Model Policy on Domestic Violence in the Workplace
The Family Violence Prevention Fund National Workplace Resource Center on Domestic Violence in cooperation with the Office for Victims of Crime, the Advisory Committee of the National Workplace Resource Center on Domestic Violence and many others has developed a model policy that may be adapted as a unified domestic violence policy or its component parts many be integrated into already existing related policies and/or guidelines.  Currently, the Attorney General's Domestic Violence in the Workplace Taskforce is using this policy to develop model policies for Louisiana employers.

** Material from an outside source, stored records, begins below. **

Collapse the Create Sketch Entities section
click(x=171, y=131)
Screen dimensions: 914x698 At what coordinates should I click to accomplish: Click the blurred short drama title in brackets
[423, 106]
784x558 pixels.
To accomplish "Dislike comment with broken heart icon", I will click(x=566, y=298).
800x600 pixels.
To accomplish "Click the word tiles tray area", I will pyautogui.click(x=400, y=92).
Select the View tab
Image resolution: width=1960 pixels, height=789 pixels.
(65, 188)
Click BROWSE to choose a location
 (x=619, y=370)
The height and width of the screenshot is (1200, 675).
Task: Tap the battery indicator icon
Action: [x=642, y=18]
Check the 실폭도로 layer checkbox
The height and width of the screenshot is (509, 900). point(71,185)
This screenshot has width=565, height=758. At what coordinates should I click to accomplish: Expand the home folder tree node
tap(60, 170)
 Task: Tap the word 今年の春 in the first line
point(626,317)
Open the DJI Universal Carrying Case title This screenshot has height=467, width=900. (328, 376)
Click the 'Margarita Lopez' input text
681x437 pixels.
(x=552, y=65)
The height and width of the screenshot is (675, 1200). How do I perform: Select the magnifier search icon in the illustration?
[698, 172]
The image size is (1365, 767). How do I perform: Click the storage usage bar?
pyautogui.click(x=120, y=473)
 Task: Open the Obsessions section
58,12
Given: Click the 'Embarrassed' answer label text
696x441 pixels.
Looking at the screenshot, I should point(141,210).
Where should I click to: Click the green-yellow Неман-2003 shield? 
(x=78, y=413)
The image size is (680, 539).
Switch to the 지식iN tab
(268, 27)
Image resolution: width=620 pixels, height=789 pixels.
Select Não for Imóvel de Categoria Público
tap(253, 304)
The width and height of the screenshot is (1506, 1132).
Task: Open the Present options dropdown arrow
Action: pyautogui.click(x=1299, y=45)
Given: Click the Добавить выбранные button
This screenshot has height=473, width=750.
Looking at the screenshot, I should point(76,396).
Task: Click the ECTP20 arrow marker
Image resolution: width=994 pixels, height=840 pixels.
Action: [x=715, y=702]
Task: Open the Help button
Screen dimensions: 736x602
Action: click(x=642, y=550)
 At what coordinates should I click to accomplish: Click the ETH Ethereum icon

If you would like to become a part of this effort, contact the Drug Policy Section.
Resources
To find out where the nearest shelter or domestic violence program is near you or your company, please contact the Louisiana Coalition Against Domestic Violence at 225-752-1296.  If you are in a dangerous situation and need resources or someone to talk to call the Louisiana Coalition Against Domestic Violence 24 hour toll-free hotline at 1-888-411-1333.  If you need immediate help, dial 911.